Tupelo

A tuplespace that is fast, scalable, and language agnostic. Tupelo is designed for distribution of both computation and storage (disk and memory), in a unified language that has both transactional and tuple-operation (read/write/take) semantics.

This is the reference implementation in ruby. It should be able to communicate with implementations in other languages.

Documentation

Internals

Talk

Getting started

  1. Install ruby 2.0 or 2.1 (not 1.9) from http://ruby-lang.org. Examples and tests will not work on windows (they use fork and unix sockets) or jruby, though probably the underying libs will (using tcp sockets).

  2. Install the gem and its dependencies (you may need to sudo this):

    gem install tupelo
    
  3. Try running tup:

    $ tup
    >> w ["hello", "world"]
    >> ra
    => [["hello", "world"]]
    >> t [nil, nil]
    => ["hello", "world"]
    
  4. Take a look at the FAQ, tutorial, and the many examples.

Applications

Tupelo is a flexible base layer for various distributed programming paradigms: job queues, dataflow, map-reduce, etc. Using subspaces, it's also a transactional, replicated datastore with pluggable storage providers.

Advantages

Tupelo can be used to impose a unified transactional structure and distributed access model on a mixture of programs and stores. ("Polyglot persistence".) Need examples....

Speed (latency, throughput):

  • minimal system-wide bottlenecks

  • non-blocking socket reads

  • read -- local and hence very fast

  • write -- fast, pipelined (waiting for acknowledgement is optional);

  • transactions -- combine several takes and writes, reducing latency and avoiding locking

Can use optimal data structure for each subspace of tuplespace.

Decouples storage from query. (E.g. archiver for storage, optimized for just insert, delete, dump. And in-memory data structure, such as red-black tree, optimized for sorted query.)

Each client can have its own matching agorithms and api -- matching is not part of the comm protocol, which is defined purely in terms of tuples.

Data replication is easy--hard to avoid in fact.

Limitations

Better for small messages, because they tend to propagate widely.

May stress network and local memory (but subspaces can help).

Worker thread has cpu cost (but subspaces can help).

What other potential problems and how does tupelo solve them?

Future

  • Subspaces.

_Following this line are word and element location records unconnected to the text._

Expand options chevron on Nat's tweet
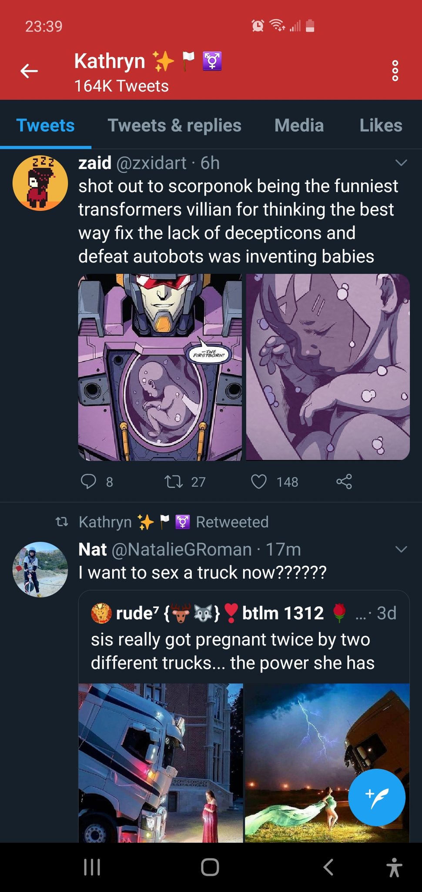The width and height of the screenshot is (422, 892). point(401,549)
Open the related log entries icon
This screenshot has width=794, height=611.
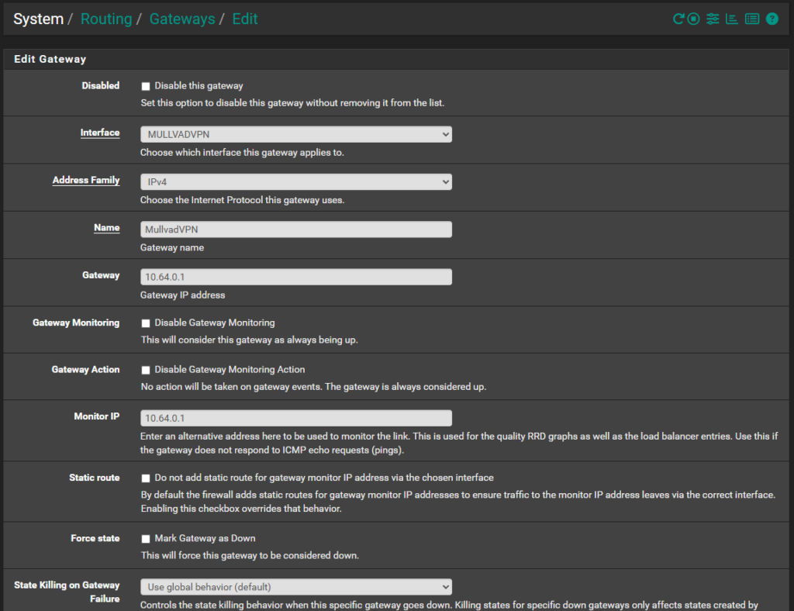(751, 19)
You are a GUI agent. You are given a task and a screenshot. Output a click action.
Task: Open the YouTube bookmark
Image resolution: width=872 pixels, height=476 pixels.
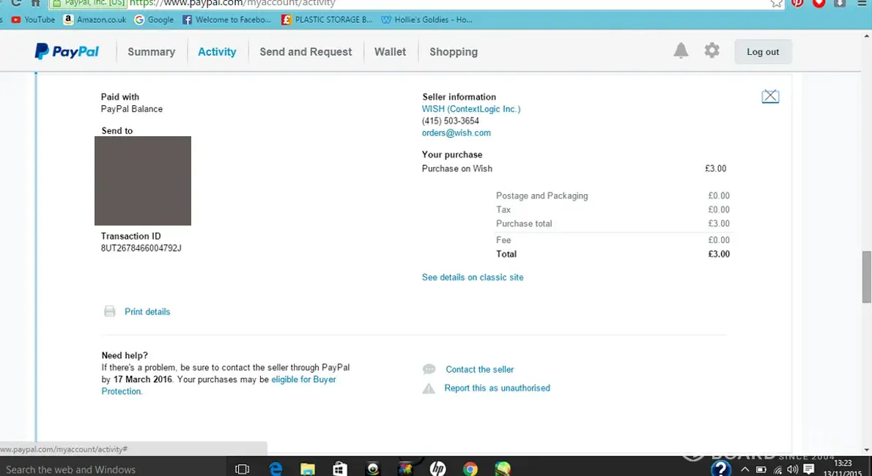tap(39, 20)
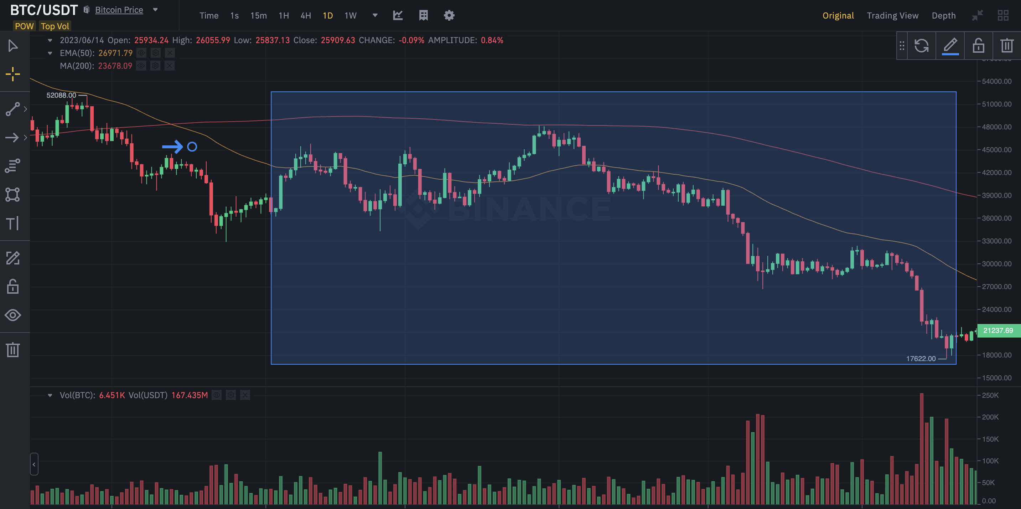
Task: Open the Bitcoin Price pair dropdown arrow
Action: [x=155, y=10]
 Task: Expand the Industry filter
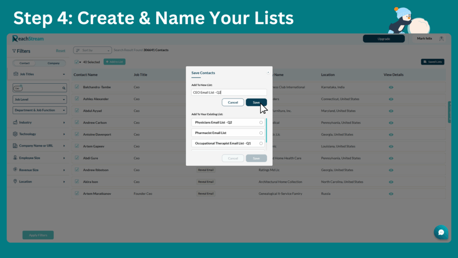39,122
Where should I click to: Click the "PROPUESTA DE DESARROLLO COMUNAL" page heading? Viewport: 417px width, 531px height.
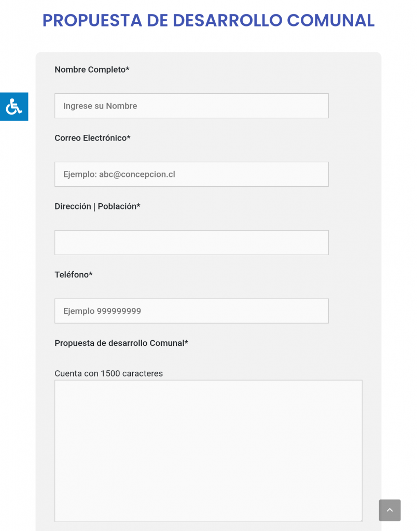pyautogui.click(x=209, y=20)
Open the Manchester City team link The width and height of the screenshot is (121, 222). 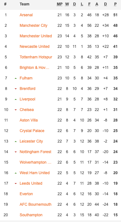pyautogui.click(x=34, y=26)
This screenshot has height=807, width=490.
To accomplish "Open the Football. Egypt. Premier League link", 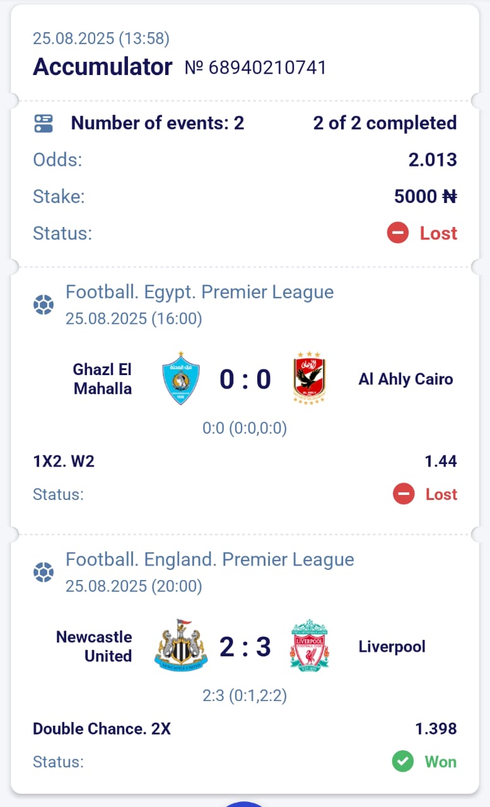I will point(200,293).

Redundancy, for read-heavy data stores (redundant array of in-memory sqlite, for example). Clients managing different subspaces may benefit by using different stores and algorithms.

  • More persistence options.

  • Fail-over. Robustness.

  • Investigate nio4r for faster networking, especially with many clients.

  • Interoperable client and server implementations in C, Python, Go, Elixir?

  • UDP multicast to further reduce the bottleneck in the message sequencer.

  • Tupelo as a service; specialized and replicated subspace managers as services.

Development

Patches and bug reports are most welcome.

This project is hosted at

https://github.com/vjoel/tupelo

Dependencies

Gems that were developed to support this project:

Other gems:

  • msgpack

  • yajl-ruby (only used to support --json option)

Optional gems for some of the examples:

  • sinatra, http, sequel, sqlite, rbtree, leveldb-native

Contact

Joel VanderWerf, [email protected], @JoelVanderWerf.

License and Copyright

Copyright (c) 2013-2014, Joel VanderWerf

License for this project is BSD. See the COPYING file for the standard BSD license. The supporting gems developed for this project are similarly licensed.